More than a month ago, I submitted a written request to our county auditor’s office for the amount of money her office distributed over the past seven years to all Tax Increment Finance (TIF) districts in Bartholomew County. I still have not received the data I requested.

I checked a tally of my campaign activity this fall. I found that in less than one month, I had personally hand-delivered campaign doorhangers to over 6,000 homes. Yet over the same number of days, a full-time, paid public employee cannot pull up semi-annual reports of monies distributed to TIF districts over seven years.

I was seeking the office of county Treasurer, with one single mission: to rectify egregious errors that five years of careful, in-depth research had uncovered. (Those errors produced a trajectory by which the Columbus Redevelopment Commission would harvest $40 million of unearned tax revenues.)

My research was entirely reliant upon accessing the auditor’s database and the annual TIF “neutralization” filings that office prepared for the state Department of Local Government Finance.

Now, that entire database has, in effect, been placed under lock and key of newly-reelected Auditor, Pia O’Connor. Within one week of my public information request, she informed me that her deputy “will compile the information and I will review. This may take until February. Merry Christmas.”

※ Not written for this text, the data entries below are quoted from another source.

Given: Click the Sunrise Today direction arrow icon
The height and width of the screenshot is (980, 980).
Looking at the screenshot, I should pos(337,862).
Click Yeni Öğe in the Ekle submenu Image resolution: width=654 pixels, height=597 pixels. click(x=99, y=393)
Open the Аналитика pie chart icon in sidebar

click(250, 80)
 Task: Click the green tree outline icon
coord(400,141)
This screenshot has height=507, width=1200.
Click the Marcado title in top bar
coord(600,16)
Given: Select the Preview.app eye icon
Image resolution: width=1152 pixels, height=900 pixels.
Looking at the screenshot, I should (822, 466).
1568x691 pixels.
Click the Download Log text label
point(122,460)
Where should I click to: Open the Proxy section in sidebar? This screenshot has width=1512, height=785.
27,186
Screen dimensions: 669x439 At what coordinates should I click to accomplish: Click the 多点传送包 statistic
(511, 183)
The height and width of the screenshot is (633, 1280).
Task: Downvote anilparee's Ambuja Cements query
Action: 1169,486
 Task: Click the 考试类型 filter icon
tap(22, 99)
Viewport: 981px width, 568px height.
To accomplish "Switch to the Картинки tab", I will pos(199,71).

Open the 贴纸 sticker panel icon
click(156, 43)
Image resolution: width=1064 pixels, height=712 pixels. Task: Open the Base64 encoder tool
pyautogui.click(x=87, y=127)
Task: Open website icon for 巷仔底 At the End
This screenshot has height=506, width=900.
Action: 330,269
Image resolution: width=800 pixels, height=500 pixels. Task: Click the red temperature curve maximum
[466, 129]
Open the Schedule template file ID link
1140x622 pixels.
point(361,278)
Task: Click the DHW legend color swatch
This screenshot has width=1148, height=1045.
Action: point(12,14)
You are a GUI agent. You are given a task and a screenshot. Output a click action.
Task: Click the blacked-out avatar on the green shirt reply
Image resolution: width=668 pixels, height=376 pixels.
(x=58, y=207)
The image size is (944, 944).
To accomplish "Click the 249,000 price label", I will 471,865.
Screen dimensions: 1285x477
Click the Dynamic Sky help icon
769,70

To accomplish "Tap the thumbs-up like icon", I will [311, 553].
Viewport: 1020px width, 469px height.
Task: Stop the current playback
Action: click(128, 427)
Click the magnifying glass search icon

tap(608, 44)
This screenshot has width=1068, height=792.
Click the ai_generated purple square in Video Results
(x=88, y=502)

There is no need to “compile” reports that are already completed. They reside in their computer system’s data/file archives and would only need a couple of keystrokes to retrieve them. It doesn’t require a month to compile — and another month to review — prior to providing them to a citizen requesting them.

There’s a bigger story here. It’s more than simply a recalcitrant public official lording it over a member of the public when one occasionally shows up to request public information.

It’s yet one more instance of a breakdown in the performance of those we’ve elected to public office and placed in control of our taxes and facilities, from our courthouse to the offices and chambers we provide them. Thanks, however, to the dominance of a certain political party and insufficient examination of candidates for office generally, public officials — whose duties are owed to us — continue to be returned to office time and time again, even performing a game of “musical chairs” rotating among offices. Accountability is missing.

To ignore and deny. Is that the standard of their duty to us? Is that acceptable? Will the public continue to elect officials on the basis of nothing more than name-familiarity or party affiliation? Isn’t it time we demanded more? A lot more, I’d say.